Robert Wardle (pictured), Azets’ head of tax for the North West region, is urging businesses to plan ahead for the impact of new inheritance tax changes.
A fear of major disruption resulting from new death taxes being introduced from 6 April 2026 onwards has sparked major concerns for business owners in the North West. Many are concerned about how they and their businesses will be affected by new rules being introduced for Business Property Relief (BPR) and Inheritance Tax (IHT).
The new regulations are causing widespread anxiety about funding of unexpected tax liabilities and triggering a heightened risk of rushed or inappropriate decisions by business owners to sell or transfer ownership, a leading business tax adviser at Azets in the North West is warning.
Currently, Agricultural Property Relief allows farmland and related buildings to qualify for 100% relief from IHT, but from 6th April 2026, the relief will be capped at £1 million per estate. Any excess will be taxed at 20% (half the standard IHT rate).
Similarly, Business Property Relief, which offers up to 100% relief on qualifying business assets, will change with the first £1 million of business assets being fully exempt, and any excess taxed at 20% (half the standard IHT rate).

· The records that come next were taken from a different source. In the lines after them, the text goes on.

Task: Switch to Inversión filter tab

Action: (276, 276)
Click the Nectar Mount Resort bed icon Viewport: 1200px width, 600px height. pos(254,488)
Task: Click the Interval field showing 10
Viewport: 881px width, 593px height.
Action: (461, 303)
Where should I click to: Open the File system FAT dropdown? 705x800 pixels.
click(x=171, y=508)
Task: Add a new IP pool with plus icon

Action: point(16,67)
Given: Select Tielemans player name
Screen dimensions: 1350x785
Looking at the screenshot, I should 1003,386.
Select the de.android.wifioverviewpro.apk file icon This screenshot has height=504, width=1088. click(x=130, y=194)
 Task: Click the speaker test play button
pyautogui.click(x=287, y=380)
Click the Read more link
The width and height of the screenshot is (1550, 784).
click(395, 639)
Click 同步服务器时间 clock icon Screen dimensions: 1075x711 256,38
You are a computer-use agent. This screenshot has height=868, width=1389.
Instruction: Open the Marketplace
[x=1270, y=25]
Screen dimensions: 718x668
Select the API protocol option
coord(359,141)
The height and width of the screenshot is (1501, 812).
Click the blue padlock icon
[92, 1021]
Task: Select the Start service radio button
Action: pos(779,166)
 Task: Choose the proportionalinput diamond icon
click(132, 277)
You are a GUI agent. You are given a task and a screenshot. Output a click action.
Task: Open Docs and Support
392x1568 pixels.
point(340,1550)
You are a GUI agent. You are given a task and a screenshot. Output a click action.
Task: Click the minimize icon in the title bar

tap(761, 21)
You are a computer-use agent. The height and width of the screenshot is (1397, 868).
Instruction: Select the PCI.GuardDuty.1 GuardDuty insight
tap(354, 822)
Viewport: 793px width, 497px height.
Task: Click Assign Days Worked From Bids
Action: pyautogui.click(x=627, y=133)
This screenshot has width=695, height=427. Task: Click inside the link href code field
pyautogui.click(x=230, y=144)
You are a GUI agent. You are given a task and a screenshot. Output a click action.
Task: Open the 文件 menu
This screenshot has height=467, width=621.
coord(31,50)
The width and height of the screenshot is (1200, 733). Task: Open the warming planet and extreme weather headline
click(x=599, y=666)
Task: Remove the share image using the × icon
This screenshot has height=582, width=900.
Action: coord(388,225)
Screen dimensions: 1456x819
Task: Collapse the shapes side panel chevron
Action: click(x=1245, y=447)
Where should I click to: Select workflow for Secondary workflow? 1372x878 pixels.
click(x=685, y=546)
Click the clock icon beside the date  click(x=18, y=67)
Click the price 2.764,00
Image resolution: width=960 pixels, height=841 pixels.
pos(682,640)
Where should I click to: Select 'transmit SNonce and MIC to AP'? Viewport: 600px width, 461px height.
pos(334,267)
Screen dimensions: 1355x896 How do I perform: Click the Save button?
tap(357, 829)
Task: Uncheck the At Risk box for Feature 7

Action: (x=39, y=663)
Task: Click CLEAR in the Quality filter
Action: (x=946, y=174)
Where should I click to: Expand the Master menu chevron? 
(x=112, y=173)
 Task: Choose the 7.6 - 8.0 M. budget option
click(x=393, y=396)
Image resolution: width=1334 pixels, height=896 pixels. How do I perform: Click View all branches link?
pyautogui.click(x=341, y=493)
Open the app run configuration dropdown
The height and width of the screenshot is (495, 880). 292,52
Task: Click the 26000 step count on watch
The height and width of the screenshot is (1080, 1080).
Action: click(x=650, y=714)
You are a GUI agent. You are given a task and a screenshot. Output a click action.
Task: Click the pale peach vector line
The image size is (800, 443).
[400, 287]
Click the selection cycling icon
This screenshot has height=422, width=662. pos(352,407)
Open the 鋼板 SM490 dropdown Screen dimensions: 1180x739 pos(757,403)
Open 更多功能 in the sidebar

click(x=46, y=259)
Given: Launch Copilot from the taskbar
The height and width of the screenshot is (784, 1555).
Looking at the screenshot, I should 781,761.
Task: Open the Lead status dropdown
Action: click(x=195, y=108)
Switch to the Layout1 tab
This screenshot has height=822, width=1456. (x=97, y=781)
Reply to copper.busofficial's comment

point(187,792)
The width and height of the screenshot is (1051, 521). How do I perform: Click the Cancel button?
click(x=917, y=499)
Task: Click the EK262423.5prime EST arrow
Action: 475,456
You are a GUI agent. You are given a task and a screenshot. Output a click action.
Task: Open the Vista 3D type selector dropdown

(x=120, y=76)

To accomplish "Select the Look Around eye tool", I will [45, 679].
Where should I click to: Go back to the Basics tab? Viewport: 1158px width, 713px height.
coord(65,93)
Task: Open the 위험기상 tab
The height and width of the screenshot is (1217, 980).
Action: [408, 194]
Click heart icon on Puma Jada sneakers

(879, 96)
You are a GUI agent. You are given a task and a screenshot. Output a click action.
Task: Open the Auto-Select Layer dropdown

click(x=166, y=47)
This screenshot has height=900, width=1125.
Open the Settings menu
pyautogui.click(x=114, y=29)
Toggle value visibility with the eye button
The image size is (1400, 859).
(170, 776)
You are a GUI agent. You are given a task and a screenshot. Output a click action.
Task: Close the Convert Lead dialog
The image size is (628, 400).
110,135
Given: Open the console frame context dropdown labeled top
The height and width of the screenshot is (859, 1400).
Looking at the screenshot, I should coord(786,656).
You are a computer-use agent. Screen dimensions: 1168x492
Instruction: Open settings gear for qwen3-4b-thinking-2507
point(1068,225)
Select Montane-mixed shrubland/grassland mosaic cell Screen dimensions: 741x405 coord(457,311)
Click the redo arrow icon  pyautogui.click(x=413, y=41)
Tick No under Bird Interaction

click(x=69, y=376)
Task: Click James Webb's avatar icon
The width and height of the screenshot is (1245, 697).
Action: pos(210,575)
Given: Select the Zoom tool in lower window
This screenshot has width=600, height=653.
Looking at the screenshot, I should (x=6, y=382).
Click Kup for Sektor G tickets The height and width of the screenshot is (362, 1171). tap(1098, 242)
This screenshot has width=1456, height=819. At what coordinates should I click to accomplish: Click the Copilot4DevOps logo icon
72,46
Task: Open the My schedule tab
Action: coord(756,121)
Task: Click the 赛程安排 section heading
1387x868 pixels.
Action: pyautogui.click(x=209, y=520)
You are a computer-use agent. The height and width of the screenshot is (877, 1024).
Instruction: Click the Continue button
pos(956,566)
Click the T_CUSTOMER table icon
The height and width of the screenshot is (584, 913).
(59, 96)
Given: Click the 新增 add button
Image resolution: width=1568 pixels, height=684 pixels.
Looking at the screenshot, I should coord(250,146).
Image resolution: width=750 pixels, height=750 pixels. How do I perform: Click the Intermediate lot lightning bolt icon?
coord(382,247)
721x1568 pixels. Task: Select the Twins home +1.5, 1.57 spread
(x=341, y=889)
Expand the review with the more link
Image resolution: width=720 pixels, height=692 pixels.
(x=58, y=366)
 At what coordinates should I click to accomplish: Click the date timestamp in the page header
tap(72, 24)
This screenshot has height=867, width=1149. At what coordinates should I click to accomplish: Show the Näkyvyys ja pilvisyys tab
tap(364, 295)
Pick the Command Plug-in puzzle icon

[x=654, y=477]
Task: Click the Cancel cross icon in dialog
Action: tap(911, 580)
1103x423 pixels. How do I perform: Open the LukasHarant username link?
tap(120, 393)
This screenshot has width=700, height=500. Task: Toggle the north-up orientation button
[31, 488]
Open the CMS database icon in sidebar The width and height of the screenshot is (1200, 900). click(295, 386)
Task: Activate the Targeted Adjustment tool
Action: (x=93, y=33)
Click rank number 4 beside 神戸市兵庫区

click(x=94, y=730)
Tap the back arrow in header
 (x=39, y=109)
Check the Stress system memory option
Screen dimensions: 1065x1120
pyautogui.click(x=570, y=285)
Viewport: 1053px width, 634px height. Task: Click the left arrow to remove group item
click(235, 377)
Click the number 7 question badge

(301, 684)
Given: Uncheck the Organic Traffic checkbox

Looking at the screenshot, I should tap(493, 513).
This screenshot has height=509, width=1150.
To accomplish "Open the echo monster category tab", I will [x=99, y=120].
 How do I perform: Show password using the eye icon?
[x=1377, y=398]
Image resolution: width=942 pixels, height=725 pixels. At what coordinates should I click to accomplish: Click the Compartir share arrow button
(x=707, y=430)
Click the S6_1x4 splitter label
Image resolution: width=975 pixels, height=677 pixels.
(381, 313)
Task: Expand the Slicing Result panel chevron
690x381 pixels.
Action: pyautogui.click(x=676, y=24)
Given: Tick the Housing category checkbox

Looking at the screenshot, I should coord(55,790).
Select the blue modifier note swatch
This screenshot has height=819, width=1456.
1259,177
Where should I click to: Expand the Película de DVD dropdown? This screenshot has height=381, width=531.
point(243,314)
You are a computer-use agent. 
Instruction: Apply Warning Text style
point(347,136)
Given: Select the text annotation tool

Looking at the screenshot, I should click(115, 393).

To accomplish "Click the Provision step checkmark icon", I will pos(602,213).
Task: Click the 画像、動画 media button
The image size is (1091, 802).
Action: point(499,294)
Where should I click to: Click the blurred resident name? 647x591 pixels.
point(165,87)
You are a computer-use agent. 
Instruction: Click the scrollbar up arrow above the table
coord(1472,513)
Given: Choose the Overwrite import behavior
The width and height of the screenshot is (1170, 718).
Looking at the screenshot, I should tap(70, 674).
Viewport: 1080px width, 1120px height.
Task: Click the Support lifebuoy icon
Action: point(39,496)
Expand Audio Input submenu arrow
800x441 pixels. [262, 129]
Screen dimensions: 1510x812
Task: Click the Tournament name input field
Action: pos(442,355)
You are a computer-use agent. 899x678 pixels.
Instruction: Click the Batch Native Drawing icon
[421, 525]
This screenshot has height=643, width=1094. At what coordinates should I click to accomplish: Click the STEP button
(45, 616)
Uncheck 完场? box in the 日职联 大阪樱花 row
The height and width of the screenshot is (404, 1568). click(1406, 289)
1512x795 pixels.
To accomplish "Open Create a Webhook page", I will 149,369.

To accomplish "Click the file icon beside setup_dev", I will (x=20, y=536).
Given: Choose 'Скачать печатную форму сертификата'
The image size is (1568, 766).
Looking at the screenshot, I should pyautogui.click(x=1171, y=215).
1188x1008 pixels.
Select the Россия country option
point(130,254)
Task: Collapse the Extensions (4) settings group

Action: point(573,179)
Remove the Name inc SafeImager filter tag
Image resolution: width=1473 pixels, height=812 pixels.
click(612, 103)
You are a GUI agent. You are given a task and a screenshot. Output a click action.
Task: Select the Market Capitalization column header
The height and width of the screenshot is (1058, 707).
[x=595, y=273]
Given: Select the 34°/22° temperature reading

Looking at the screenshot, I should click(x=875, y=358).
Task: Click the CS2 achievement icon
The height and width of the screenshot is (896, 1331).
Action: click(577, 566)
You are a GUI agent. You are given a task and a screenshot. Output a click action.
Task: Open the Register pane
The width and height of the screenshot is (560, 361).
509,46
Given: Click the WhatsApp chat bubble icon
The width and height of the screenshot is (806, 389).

Robert Wardle, Azets’ head of tax for the North West region, said:
“The drastic personal and commercial impacts of losing a key leader and important family member are already hard enough for businesses to bear.
“Adding the looming tax changes on top results in a great deal of extra worry when the time comes.
“It used to be the case that entrepreneurs and business owners could transfer over their longstanding commercial legacies to the next generation of business leaders to take forward, without the fear of a huge cash tax bill on their death.
“Now, following a significantly increased tax burden, there is the added risk that crucial decisions could be rushed ahead of 6 April next year, which are not in the best interests of the business owners or families.
“Our advice to any business owners in North West worried about the new BPR and IHT rules and their impact is to seek professional advice as soon as possible.”
To illustrate the potential impact of the new rules, Robert cites an example of the financial risks of making the wrong decisions on BPR and IHT:
“Take a company owned by a brother and a sister in their 50s that makes £2M profit per year – the bulk of the cash is reinvested annually to improve efficiency and competitiveness. Their business is worth £15M on paper, including these invested reserves, not drawn down by the owners.
“One of them tragically dies in mid-May 2025. The shares pass to the other in their will and as such, no tax arises. The business is left shocked by the awful event but trades on. Take the position mid-April 2026 – same circumstances. The value of the shares on passing is £7.5M, there is a £1M allowance and the rest gets taxed at 20% for IHT with the IHT bill at £1.3M. The problem now is – who funds the tax bill?
“Owners aware of this risk are now looking at their options to protect their legacy businesses from failing when they are no longer here. Many are taking out life insurance to cover the risk of a cash funding crisis arising from the obligation to pay HMRC the IHT on death.
“These premiums are not cheap and in addition to NIC increases is adding to the cost of business crisis. In an ageing population this risk to business is widespread. Structured correctly, it may be possible to achieve some tax relief on these payments in certain circumstances which may offset this financial cost.
“More sophisticated planning involves, for example, the creation of cash funded pension pots by businesses so monies are set aside to draw upon to meet the tax bill in the event of death. Remembering though that pension funds will also be subject to IHT on death from 6April 2027, this will also need to be factored into the planning.
“This has led some owners, instead of (or as well as) paying ongoing insurance premiums, seeking to reduce the value of their estate by establishing annuities streams to fund future IHT bills.
“Whilst some of these strategies do tend to attract ongoing income tax costs, ultimately the overall tax rate could be significantly lower, but the main theme here is that sufficient post tax cash gets tucked away in reserve for the sad day the ultimate IHT bill becomes payable.”
Concluding, Robert said:
“The new BPR and IHT rules are complicated, expensive and causing widespread fear and worry for business owners.
“Given the low thresholds, relatively small businesses and their owners will be required to pay much higher IHT.
“These changes are just ten months away and we would encourage anyone in the North West concerned about their impact to seek advice and plan ahead.”
Azets is an international business advisory group with offices in Burnley, Lancaster, Manchester, Preston, and Stockport.